Turkish President Recep Tayyip Erdogan has caused a stir by opening a mega hospital in Ankara that covers an area as big as 100 football pitches or more.
Brickbats quickly flew from critics who complained that the sheer size of Ankara City Hospital—built at a cost of around a billion euros and boasting some 3,810 beds—will cause logistical problems and complicate efforts in combatting the spread of infections. Where protecting the health of Turkey’s 81mn people is concerned, the Erdogan administration is already in difficulties because the severe devaluation of the Turkish lira has forced up the cost of imported medicines, leading to shortages in pharmacies.
Ankara City Hospital is one of the world’s largest hospitals and the latest manifestation of the populist president’s ostentatious and longstanding commitment to mega infrastructure projects. Voters in Ankara will on March 31 take part in Turkey's local elections. Erdogan's AKP party faces a battle to hold on to control of the capital amid the recession-hit country's economic hardship.
Erdogan responded to the incoming fire over the giant hospital by saying that those opposed to such urban health facilities were against all major projects built by his governments during his 16 years in power. “They come out against bridges, highways, tunnels, airports, high-speed train lines, hospitals and schools, but they are the ones who use them the most,” he remarked in a speech at a ceremony to mark the hospital’s opening, Reuters reported.
$12bn airport, $16bn canal
Istanbul’s new $12bn mega airport, which officials are determined to make the world’s busiest airport, is scheduled to open fully next month, towards four months behind schedule. Turkey is also planning to build a $16bn canal that will turn the western side of Istanbul into an island, even though some experts say it will be of limited use to shipping.
Ankara City Hospital contractor CCN Holding secured a €890mn financing loan for the mega hospital project. The government has signed to pay rent on the hospital for 25 years.
Critics have said the hospital’s size will make it harder to control the spread of infections while distances within the complex will be detrimental to patient service and the work of medical staff.
The Turkish Medical Association (TTB) said it wrote to the health ministry detailing concerns but had not yet received a response.
“Not cost effective”
“It has been proven in research conducted across the world that central hospitals are not cost effective and that they impact public health quite negatively,” TTB head Sinan Adiyaman told Reuters.

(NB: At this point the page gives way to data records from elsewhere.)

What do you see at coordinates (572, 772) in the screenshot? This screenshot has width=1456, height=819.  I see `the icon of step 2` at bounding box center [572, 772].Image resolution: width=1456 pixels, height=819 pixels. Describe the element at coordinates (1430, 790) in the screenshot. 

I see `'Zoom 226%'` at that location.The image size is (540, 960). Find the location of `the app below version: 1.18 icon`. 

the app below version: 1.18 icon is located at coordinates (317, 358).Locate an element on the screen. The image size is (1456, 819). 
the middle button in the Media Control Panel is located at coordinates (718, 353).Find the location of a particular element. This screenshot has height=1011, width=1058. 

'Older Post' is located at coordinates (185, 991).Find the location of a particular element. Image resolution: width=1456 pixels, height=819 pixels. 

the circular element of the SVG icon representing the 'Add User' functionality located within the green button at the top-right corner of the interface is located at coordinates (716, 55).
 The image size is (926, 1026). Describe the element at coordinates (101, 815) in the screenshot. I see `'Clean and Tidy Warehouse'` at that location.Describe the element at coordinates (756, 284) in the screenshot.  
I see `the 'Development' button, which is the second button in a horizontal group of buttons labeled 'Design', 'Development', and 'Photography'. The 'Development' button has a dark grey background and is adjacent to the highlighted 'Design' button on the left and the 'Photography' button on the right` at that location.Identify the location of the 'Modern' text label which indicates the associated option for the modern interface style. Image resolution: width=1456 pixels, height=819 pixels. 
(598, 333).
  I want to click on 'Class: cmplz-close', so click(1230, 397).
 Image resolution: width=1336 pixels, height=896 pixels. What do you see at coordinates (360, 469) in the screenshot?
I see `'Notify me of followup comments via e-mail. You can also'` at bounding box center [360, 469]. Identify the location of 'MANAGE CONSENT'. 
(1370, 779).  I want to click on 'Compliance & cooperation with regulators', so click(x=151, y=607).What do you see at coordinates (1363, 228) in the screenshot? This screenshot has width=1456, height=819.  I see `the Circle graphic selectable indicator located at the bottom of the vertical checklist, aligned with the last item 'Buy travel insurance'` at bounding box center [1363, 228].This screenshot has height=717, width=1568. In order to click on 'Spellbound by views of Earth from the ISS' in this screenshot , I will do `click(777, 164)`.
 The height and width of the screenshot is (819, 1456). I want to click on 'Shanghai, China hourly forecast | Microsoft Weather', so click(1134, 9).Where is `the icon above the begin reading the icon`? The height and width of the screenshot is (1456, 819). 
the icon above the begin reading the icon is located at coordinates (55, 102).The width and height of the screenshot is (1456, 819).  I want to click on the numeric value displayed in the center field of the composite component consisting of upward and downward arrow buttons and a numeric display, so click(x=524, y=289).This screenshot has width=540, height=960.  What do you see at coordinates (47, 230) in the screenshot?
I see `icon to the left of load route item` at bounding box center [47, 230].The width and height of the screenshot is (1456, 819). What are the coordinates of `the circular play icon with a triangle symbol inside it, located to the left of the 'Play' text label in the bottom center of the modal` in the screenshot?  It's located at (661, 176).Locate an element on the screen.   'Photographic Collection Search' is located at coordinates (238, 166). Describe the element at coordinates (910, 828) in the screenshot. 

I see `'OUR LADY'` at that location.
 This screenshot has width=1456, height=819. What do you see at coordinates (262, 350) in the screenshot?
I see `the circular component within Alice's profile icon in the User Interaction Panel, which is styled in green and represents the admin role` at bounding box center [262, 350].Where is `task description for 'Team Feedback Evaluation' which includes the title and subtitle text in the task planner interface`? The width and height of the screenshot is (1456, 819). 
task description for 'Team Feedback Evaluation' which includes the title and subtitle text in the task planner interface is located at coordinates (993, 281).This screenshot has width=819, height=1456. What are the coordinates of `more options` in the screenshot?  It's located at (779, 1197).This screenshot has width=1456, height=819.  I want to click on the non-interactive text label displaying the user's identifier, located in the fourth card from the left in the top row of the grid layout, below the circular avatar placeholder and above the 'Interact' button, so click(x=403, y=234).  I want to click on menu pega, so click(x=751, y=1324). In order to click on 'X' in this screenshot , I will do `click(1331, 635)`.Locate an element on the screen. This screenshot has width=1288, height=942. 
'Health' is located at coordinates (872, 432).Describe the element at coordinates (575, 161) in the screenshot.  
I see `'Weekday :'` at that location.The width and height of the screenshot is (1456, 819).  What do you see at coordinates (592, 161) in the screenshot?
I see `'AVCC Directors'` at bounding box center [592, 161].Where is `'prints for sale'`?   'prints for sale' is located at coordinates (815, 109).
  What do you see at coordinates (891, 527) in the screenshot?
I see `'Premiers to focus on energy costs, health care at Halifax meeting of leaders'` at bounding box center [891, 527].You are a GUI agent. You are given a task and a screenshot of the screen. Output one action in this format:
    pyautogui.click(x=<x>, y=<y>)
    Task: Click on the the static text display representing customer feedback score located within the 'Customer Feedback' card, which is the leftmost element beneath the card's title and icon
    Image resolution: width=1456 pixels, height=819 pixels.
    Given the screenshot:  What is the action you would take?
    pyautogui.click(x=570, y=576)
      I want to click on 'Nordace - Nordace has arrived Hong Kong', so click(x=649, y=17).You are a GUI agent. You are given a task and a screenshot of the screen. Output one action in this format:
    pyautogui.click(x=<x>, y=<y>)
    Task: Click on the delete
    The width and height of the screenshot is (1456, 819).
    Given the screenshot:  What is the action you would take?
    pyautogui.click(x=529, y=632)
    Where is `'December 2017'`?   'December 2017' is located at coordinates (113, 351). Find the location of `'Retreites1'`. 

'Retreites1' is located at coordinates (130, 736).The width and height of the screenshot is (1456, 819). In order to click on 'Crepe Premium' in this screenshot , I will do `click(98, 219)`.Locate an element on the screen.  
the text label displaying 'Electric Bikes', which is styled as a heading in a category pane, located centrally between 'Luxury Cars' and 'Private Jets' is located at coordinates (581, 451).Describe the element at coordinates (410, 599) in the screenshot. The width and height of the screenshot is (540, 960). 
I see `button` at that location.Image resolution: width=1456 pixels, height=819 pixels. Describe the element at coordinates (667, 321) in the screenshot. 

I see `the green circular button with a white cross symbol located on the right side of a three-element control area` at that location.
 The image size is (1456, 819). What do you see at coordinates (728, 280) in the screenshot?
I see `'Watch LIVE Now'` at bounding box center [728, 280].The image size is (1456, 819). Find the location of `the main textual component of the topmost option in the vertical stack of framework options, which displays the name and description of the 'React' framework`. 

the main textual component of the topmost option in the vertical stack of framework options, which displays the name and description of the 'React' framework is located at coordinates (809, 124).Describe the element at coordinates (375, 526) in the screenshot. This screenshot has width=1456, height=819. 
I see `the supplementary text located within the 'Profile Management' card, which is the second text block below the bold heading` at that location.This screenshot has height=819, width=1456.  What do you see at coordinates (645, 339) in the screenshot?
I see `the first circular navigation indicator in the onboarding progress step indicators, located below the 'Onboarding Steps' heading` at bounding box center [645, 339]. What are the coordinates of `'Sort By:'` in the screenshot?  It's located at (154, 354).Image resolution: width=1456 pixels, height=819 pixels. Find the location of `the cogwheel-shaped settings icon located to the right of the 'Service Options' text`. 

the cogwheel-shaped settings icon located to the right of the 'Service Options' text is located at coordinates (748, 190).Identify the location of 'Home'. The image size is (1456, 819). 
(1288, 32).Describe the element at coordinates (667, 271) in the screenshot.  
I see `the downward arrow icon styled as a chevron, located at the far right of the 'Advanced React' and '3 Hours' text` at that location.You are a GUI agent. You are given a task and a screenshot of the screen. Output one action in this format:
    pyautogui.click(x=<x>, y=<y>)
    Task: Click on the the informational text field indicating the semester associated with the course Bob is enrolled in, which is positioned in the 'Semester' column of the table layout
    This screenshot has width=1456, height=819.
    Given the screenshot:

Adiyaman added that the size and location of Ankara City Hospital also meant problems were in store for traffic. It is located on one of the capital’s largest and most used roads.
European cities now prefer building several smaller hospitals rather than a single large one and the PPP business model used for the new hospital has largely been abandoned, Adiyaman said, adding that it was impossible for the government to make a short or long-term profit from the new hospitals.
“You need to organise, plan these very carefully, shift things around to find the right way. These aren’t things you do while looking out for some populist, political benefits. Health is a very serious issue,” Adiyaman said.
One employee at the Ankara City Hospital was quoted by the news agency as saying the hospital, located in the Bilkent neighbourhood, was opened to patients last month despite construction still being under way in several parts of the complex.
“We are struggling to get to everything at the moment, so I don’t know how we will manage to do so when it’s functioning at full capacity,” the employee said.